In the data, find the word "will" and copy out every line that has it.

*** Opening Data for this exercise ***

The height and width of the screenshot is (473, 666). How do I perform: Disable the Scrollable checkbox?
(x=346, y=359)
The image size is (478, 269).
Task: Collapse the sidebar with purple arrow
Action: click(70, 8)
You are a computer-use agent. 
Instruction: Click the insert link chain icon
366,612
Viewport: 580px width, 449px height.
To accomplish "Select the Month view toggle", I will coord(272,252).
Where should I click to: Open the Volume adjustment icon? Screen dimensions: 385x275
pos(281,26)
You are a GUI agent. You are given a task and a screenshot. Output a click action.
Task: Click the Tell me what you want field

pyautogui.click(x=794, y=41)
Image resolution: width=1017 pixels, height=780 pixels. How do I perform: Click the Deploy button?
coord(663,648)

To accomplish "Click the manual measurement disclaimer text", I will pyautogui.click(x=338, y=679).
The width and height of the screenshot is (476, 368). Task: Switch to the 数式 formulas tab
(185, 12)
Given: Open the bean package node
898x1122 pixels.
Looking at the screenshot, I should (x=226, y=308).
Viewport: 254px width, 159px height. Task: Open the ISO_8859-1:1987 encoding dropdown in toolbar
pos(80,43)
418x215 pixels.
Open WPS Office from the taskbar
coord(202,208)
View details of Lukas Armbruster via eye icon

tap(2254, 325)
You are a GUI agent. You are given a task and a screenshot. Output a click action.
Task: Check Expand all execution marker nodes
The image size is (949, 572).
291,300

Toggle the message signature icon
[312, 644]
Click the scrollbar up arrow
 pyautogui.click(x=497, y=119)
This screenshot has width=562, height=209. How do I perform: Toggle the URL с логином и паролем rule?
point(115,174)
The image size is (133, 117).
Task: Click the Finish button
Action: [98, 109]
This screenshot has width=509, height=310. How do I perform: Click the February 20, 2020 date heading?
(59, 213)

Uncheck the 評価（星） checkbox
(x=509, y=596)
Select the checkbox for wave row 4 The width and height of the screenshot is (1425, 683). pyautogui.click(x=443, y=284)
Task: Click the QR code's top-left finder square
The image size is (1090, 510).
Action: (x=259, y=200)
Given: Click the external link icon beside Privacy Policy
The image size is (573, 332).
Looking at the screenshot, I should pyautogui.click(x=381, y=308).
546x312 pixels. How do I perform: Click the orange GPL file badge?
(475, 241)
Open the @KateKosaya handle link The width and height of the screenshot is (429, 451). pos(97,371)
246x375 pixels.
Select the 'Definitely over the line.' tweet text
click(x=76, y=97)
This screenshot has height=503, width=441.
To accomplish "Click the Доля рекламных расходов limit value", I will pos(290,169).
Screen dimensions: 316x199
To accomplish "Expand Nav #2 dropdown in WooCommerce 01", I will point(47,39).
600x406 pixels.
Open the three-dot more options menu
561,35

*** Closing Data for this exercise ***

◆ **Written solution**
To accomplish "Select the Month view toggle", I will coord(272,252).
To accomplish "Click the manual measurement disclaimer text", I will pyautogui.click(x=338, y=679).
To accomplish "Click the Доля рекламных расходов limit value", I will pos(290,169).
To accomplish "Expand Nav #2 dropdown in WooCommerce 01", I will point(47,39).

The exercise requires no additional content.